Problem to solve:
Your answer should be one number: the count of lines in the data below that include "agent".

──────── Data to use

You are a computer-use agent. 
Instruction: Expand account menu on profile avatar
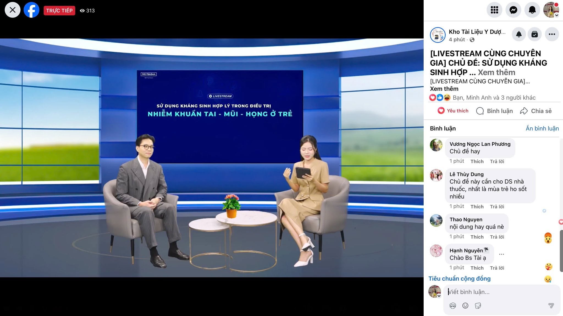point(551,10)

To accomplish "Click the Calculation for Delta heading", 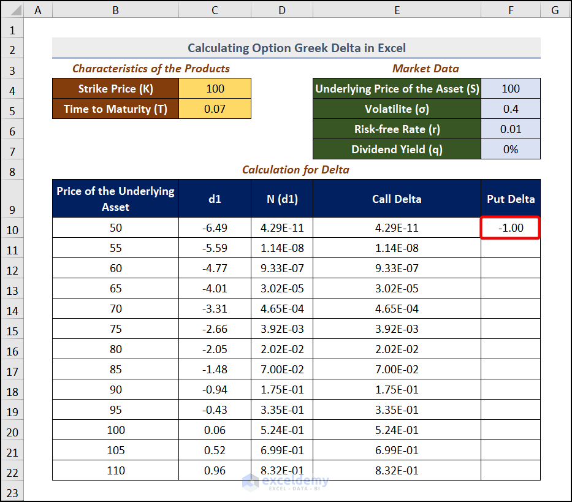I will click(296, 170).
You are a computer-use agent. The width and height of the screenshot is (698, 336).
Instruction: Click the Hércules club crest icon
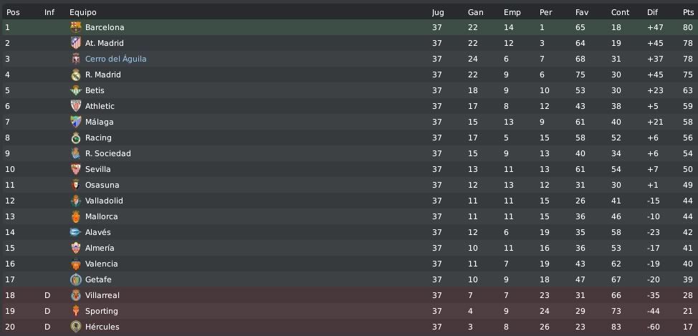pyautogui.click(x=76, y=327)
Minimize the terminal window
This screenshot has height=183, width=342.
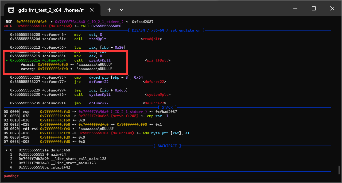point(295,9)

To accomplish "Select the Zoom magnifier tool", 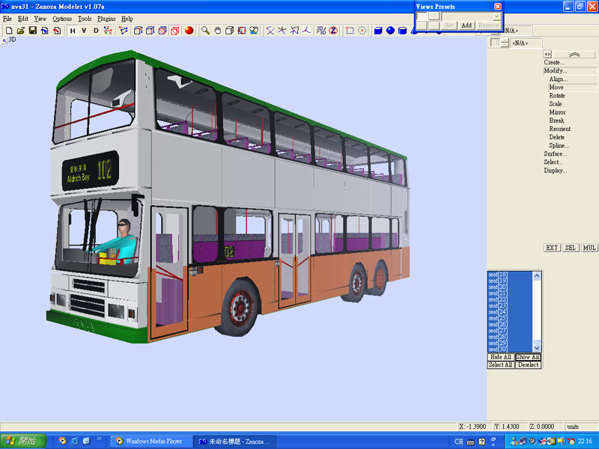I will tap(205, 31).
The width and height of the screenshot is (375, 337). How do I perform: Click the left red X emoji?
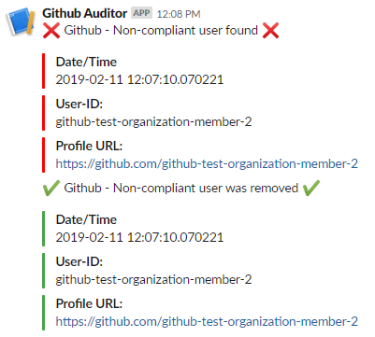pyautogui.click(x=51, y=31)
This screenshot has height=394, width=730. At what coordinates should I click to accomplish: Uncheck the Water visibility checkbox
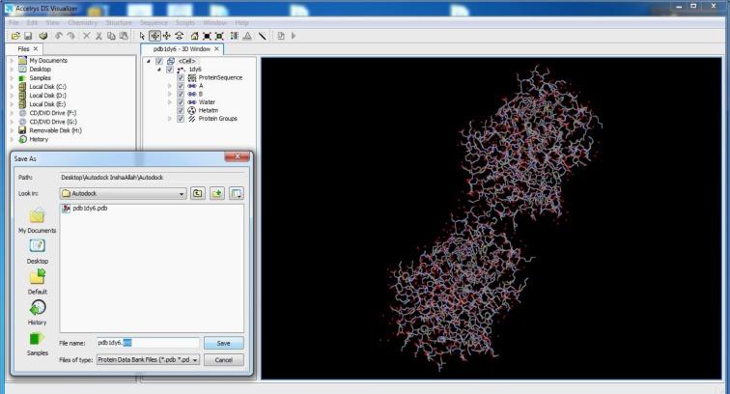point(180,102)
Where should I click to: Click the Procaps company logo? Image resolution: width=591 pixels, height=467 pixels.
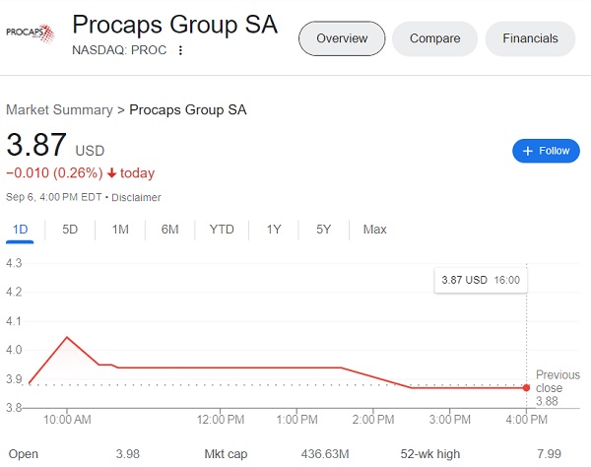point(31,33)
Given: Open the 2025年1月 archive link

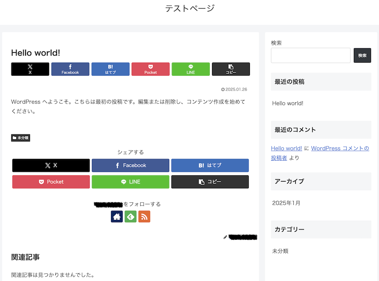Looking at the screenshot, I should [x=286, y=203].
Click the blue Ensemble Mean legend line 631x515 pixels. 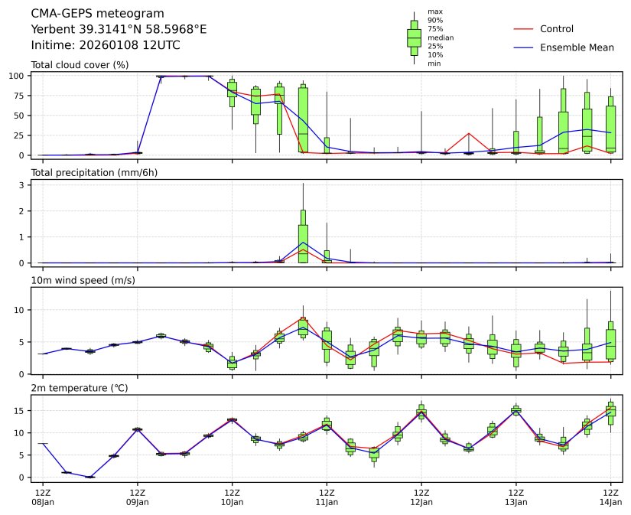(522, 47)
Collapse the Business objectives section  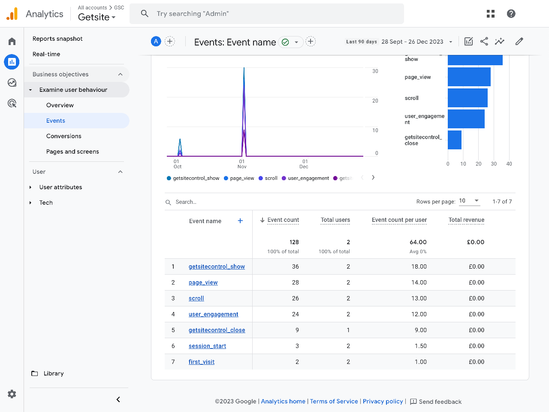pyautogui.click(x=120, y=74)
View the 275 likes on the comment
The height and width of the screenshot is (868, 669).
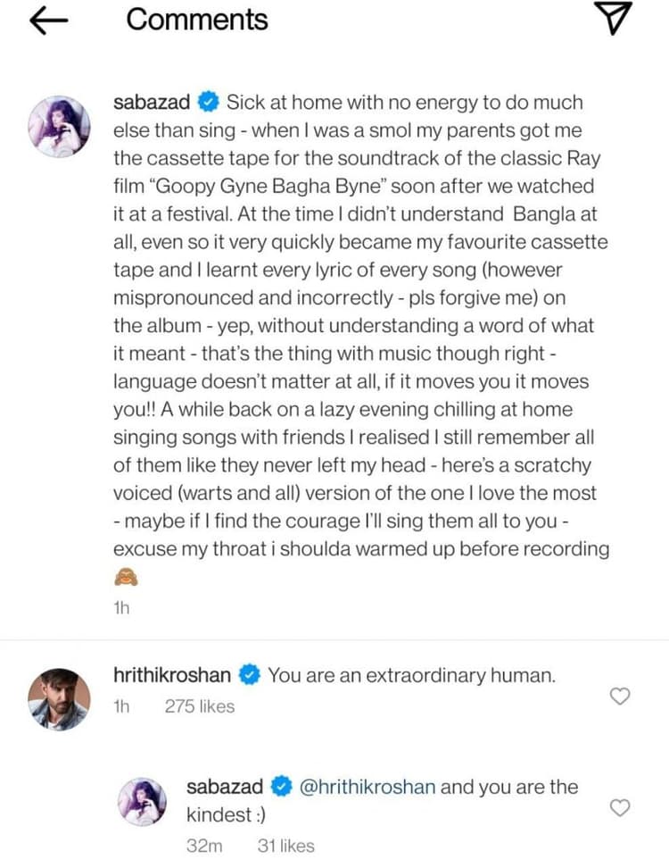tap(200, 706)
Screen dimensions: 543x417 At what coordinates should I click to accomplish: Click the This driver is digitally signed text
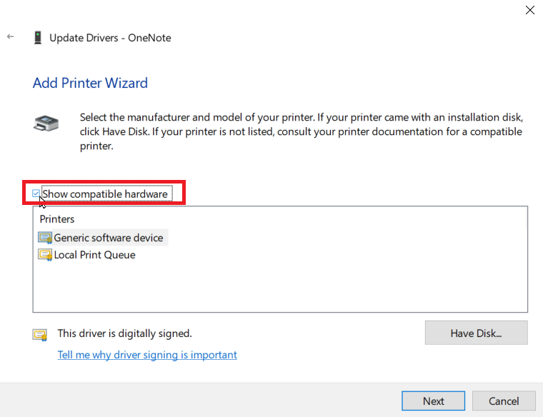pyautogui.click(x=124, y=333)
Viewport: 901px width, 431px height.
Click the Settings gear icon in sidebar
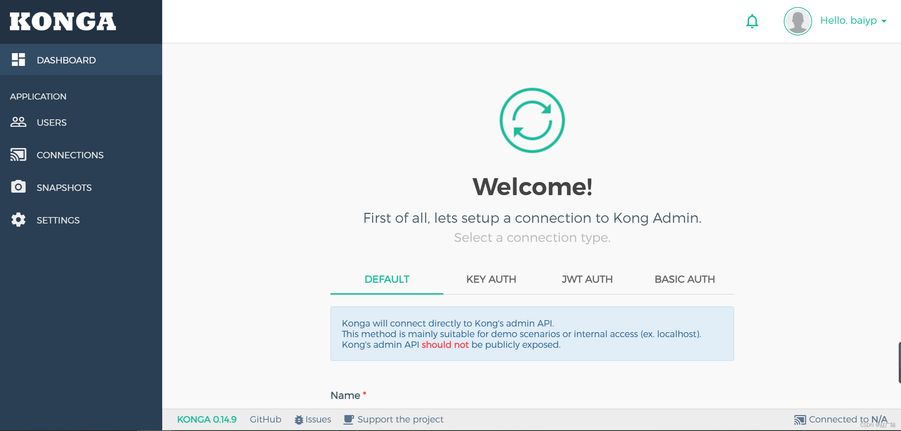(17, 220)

────────────────
──────── Data to use

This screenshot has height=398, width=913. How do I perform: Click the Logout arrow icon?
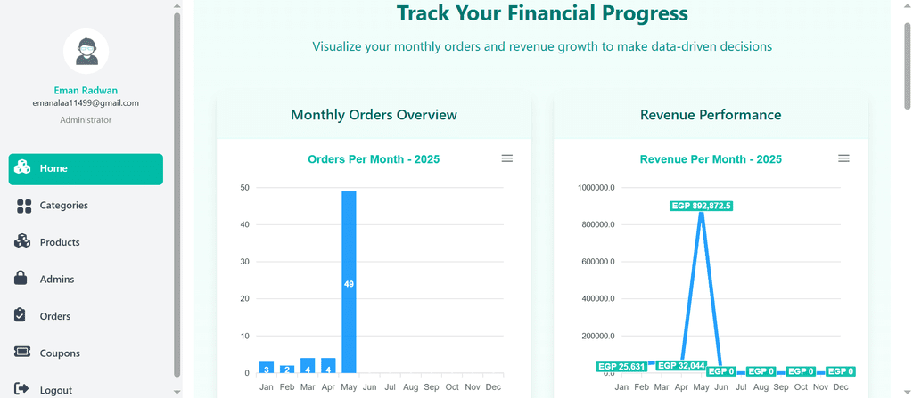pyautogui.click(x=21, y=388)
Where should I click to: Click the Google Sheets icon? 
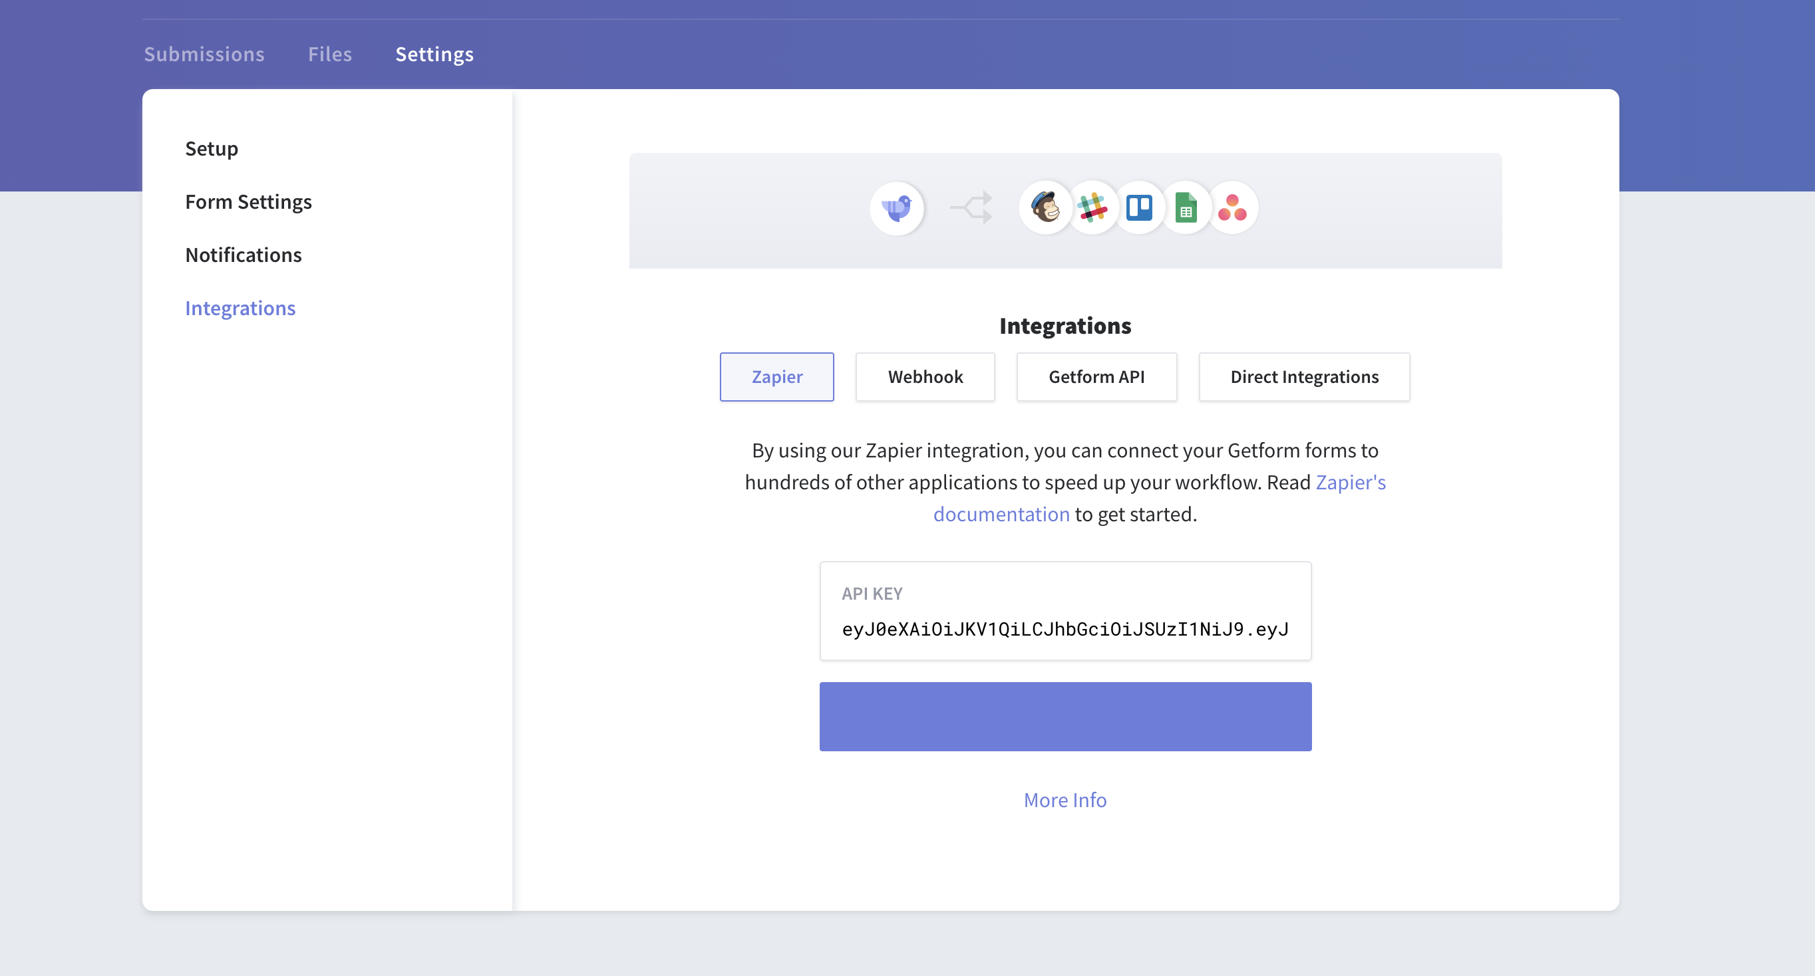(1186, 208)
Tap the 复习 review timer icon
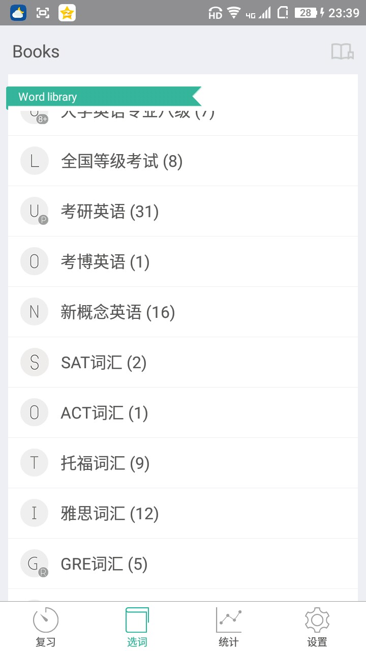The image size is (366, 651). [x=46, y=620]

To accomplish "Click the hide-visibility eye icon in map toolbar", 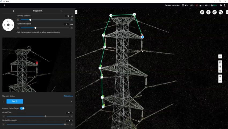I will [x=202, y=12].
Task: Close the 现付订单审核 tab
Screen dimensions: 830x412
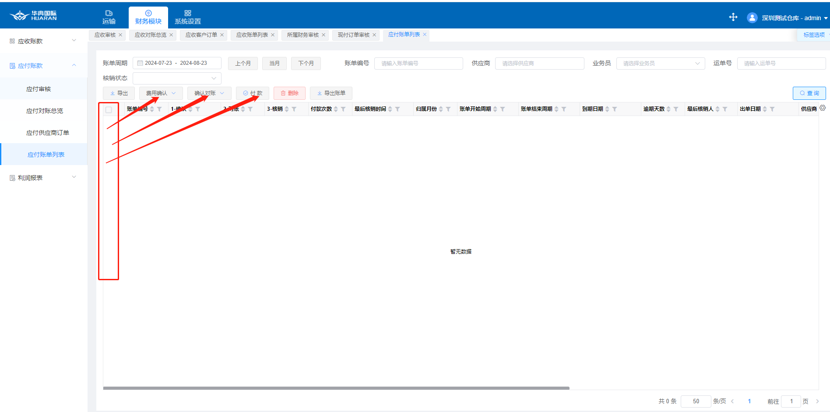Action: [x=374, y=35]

────────────────

Written reply:
2